## Power

In this lab, we explore the concept of statistical power. Recall that
power is the ability to reject the null hypothesis. Greater power means
greater ability to reject the null hypothesis. Of course, if you cannot
reject the null hypothesis, you cannot rule out random chance as an
explanation for your findings. Good power is a bare minimum
requirement.

Technically defined, power is the proportion of the time in which you
would achieve *p* &lt; .05 for a given population effect size. Power is
relevant *only* when the null hypothesis is false. You want good
power...usually the recommendation is .80 or higher.

Power is **highly dependnet on sample size**.

The standard guidelines for Cohen's *d* are:
<pre>
| #  |    d Value    |  Meaning   |
|:--:|:-------------:|:----------:|
| 1. |    0 - 0.2    | Negligible |
| 2. |   0.2 - 0.5   |   Small    |
| 3. |   0.5 - 0.8   |   Medium   |
| 4. |     0.80 +    |   Large    |
</pre>

To reiterate, in power calculations, there are always three things that
interrelate:

1.  Power
2.  Sample size (*n* per group in group-comparison studies)
3.  Effect size

In [None]:
from scipy import stats
from statsmodels.stats.power import tt_ind_solve_power
import pandas as pd
import matplotlib.pyplot as plt
%matplotlib inline

## Planning Sample Size

Sometimes it can be handy to generate a number of power estimates for
different effect sizes and sample sizes. 

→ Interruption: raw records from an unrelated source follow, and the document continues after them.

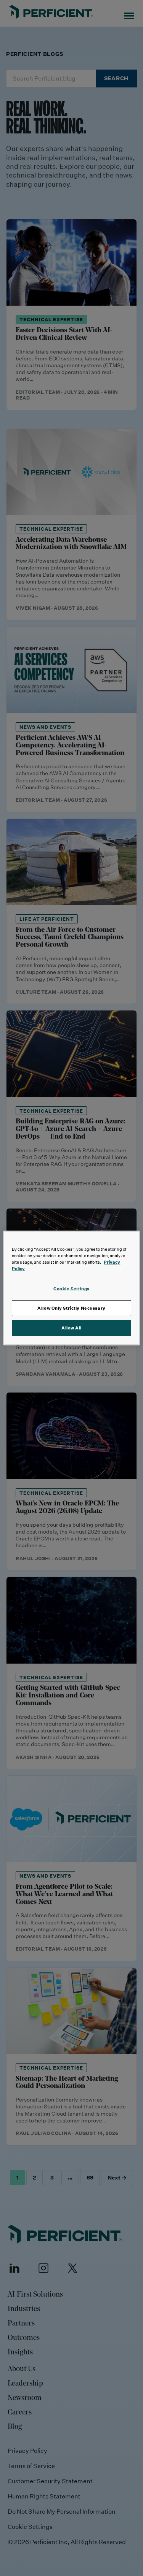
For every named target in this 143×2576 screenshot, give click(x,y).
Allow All (71, 1328)
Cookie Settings (71, 1288)
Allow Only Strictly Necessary (71, 1308)
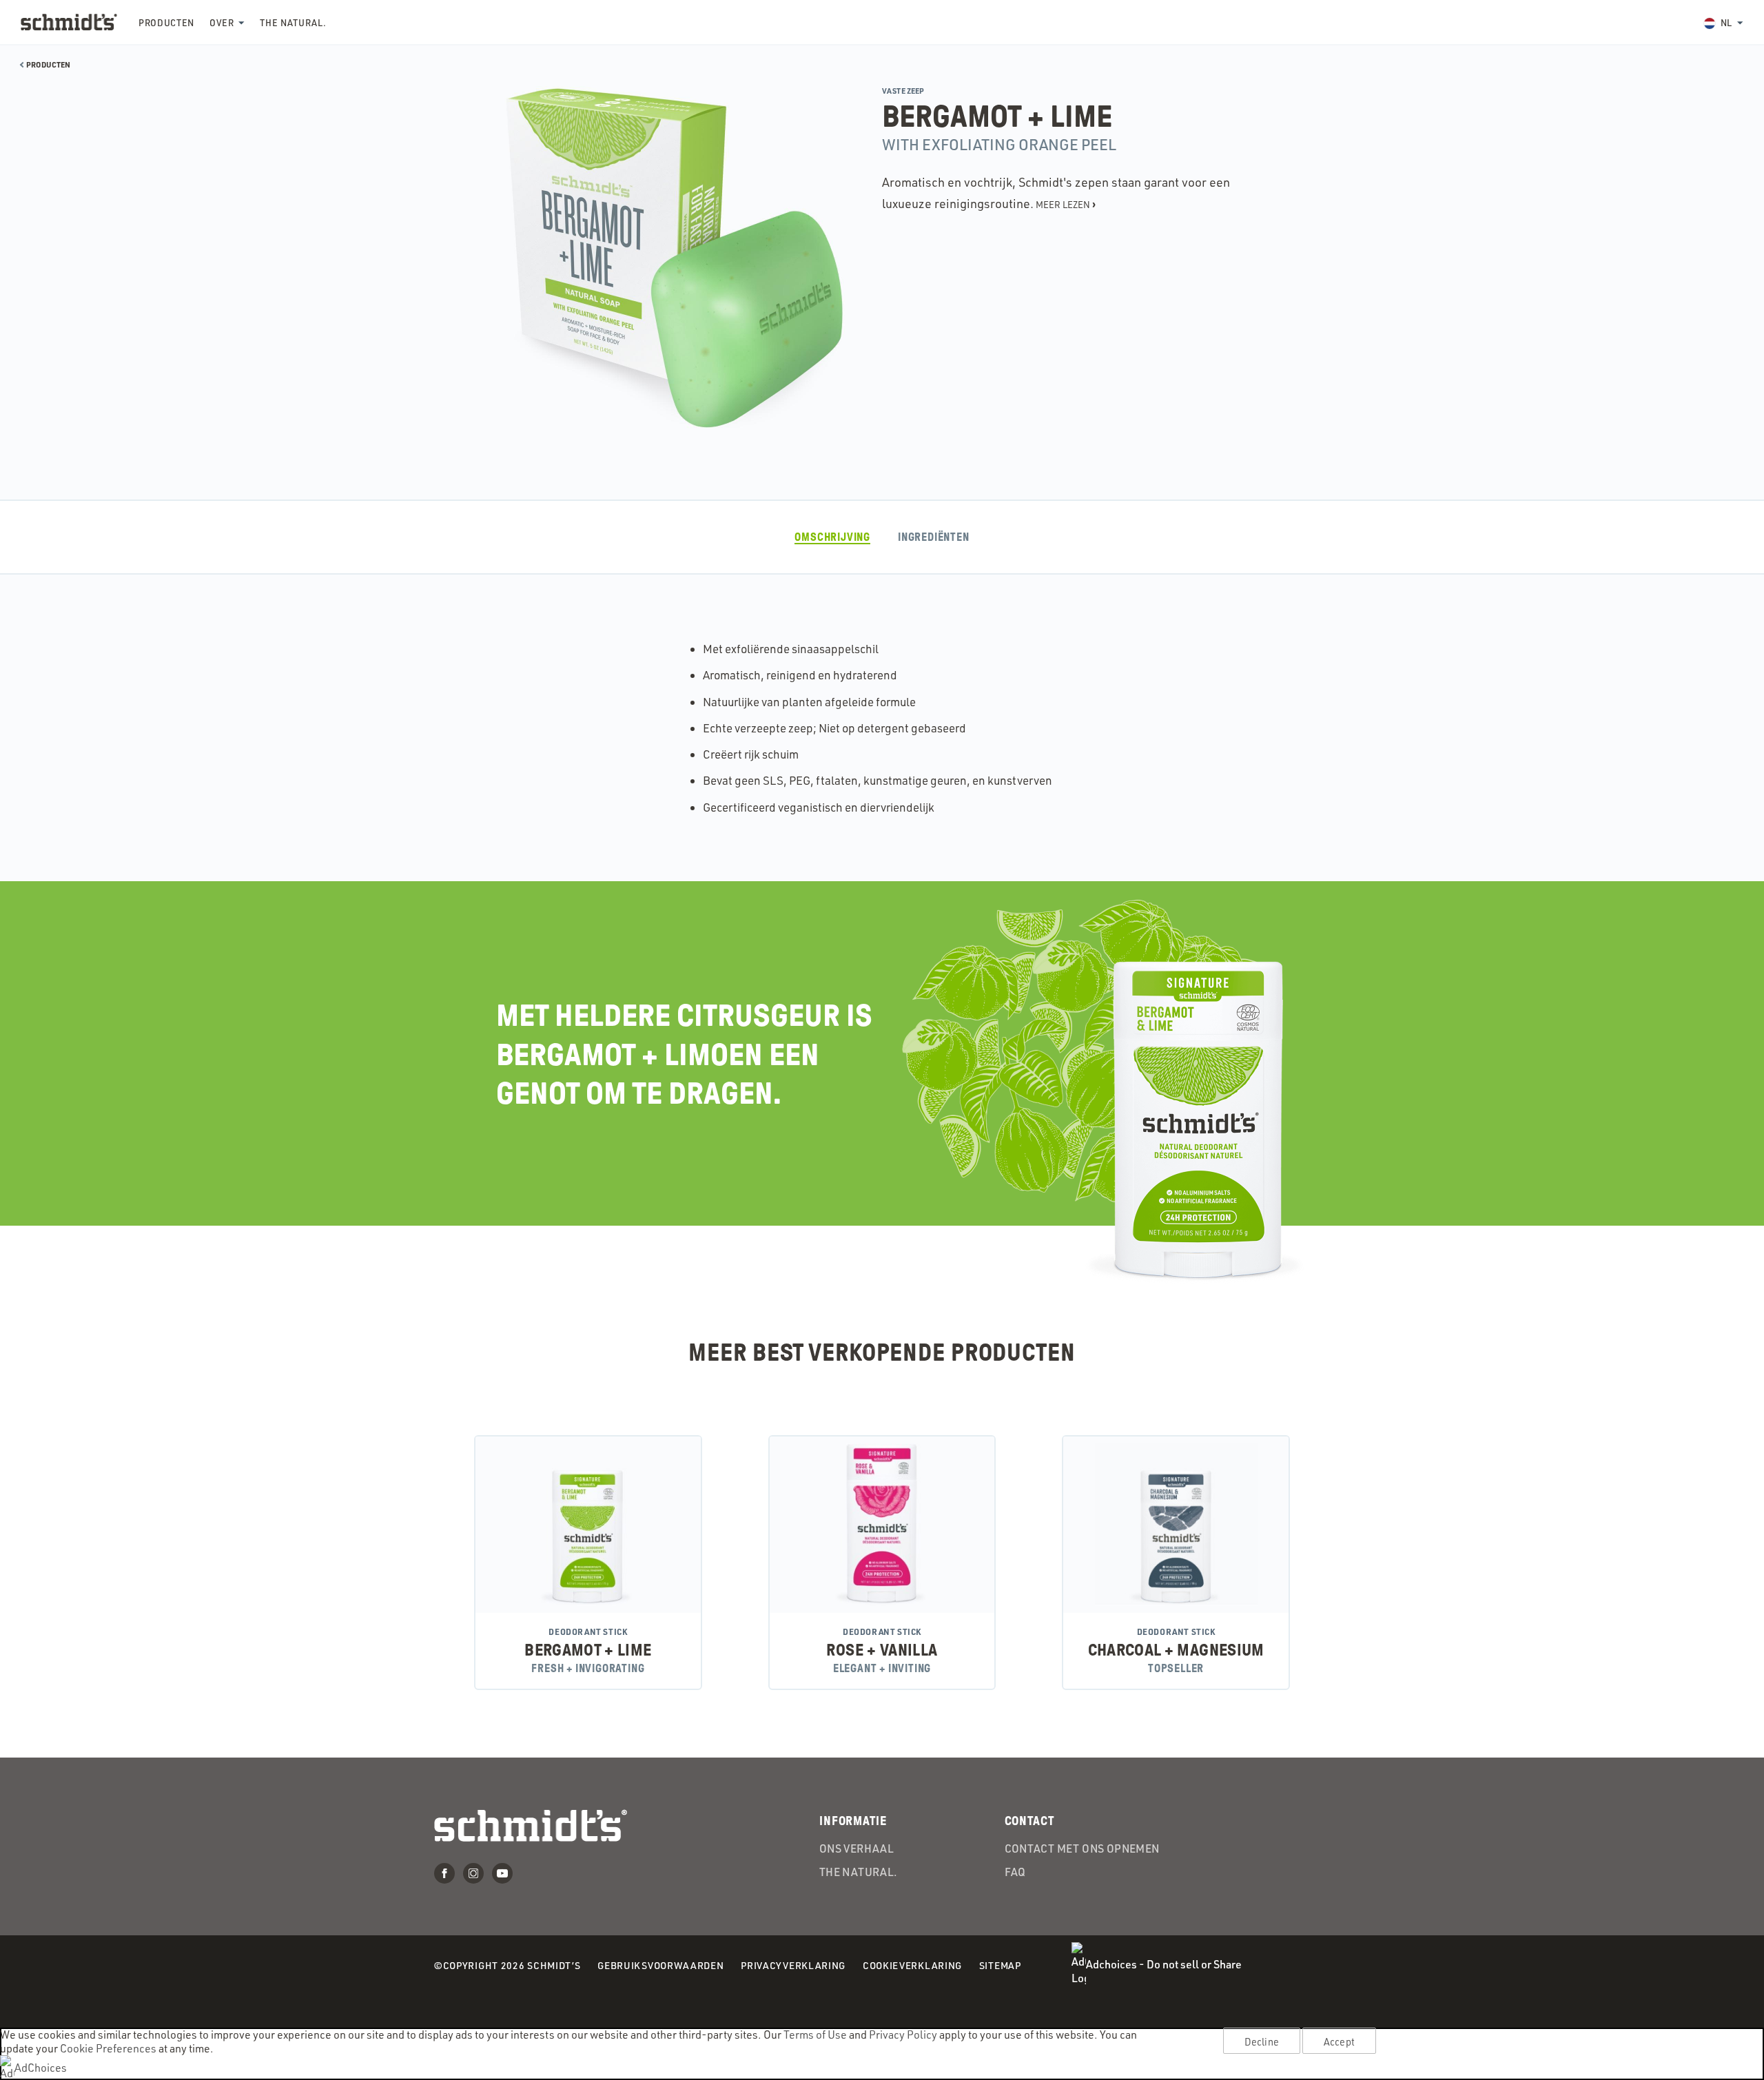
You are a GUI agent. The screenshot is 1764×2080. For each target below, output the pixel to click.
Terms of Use (815, 2034)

Procedures for creating power table:
1. A list of d values is created with a list comprehension.
2. A data frame is created with a single column for sample sizes.
3. Loop over the d values. Within the loop a list comprehension is used to compute the power of the test for each sample size. 

Also, plot power vs. the sample size for each of the d values:

In [None]:
# create a list of d values
d_vals = [d/10.0 for d in range(2, 16)]
# create a list of sample size
sample_size = range(20,210,10)

powers = pd.DataFrame({'Sample Size':sample_size})

# loop over d values for getting the power with the corresponding sample size
for d in d_vals:
    powers['d = ' + str(d)] = [tt_ind_solve_power(effect_size=d, nobs1=x, alpha=0.05, 
                                                  power=None, ratio=1, alternative='two-sided')
                              for x in sample_size]

powers

In [None]:
fig = plt.figure(figsize=(12,10))
ax = fig.gca()
# use Pandas plotting function to generate the figure
powers.plot(x='Sample Size', ax=ax, linestyle = '-.')
plt.hlines(y = 0.8, xmin = 20, xmax = 200, color = 'red', linestyle = '--')
plt.title('Power vs. sample size for values of d')
plt.ylabel('Power')
plt.xlabel('Sample Size')

You can easily see with the graph that 80%
power (red dashed line) would take 180 participants per group for a *d*
= .03 but would only take 45 people per group at *d* = .06.